**Exercise tasks:**
[A] In the passage on self-esteem and violence below, which researchers conducted the 2000 study it summarizes?
[B] List every trait that the passage on self-esteem and violence below says people with low self-esteem are generally portrayed as having.

**Source passage:**

** begin **

Do Violent People Have Low Self-Esteem?

It is a commonly held belief that low self-esteem triggers violent behaviour, the origin of which is unknown. Baumeister, Bushman and Campbell (2000) conducted a study investigating this view; the following article attempts to summarise the ideas stated in their paper, entitled ‘Self-esteem, narcissism, and aggression: Does violence result from low self-esteem or from threatened egotism?’.

People with low self-esteem are generally portrayed as risk averse, easily influenced and deficient in self-confidence. These characteristics are incongruous with aggression – even likely to dampen or inhibit it –  given that hostile behaviours are intrinsically risky.

Low self-esteem is correspondent to a lack of confidence in achievement, whereas aggression is typically executed with an expectation of overpowering another person.

** end **

**Records:**

** begin **

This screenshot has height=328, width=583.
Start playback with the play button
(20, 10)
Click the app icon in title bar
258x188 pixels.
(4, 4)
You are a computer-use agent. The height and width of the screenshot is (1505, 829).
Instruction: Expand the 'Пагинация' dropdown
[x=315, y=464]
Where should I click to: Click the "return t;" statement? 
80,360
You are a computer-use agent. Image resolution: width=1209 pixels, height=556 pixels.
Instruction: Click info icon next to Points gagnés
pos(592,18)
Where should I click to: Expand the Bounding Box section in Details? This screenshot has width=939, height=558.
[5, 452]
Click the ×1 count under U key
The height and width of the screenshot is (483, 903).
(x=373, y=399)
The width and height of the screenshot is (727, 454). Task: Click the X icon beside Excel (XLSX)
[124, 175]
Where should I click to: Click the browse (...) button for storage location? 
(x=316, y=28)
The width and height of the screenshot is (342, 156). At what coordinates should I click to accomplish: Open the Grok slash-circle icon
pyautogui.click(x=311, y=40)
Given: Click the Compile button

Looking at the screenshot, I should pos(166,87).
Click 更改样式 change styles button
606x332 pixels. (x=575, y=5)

** end **

**Answer set:**
[A] Baumeister, Bushman and Campbell

[B]
- Risk averse
- Easily influenced
- Deficient in self-confidence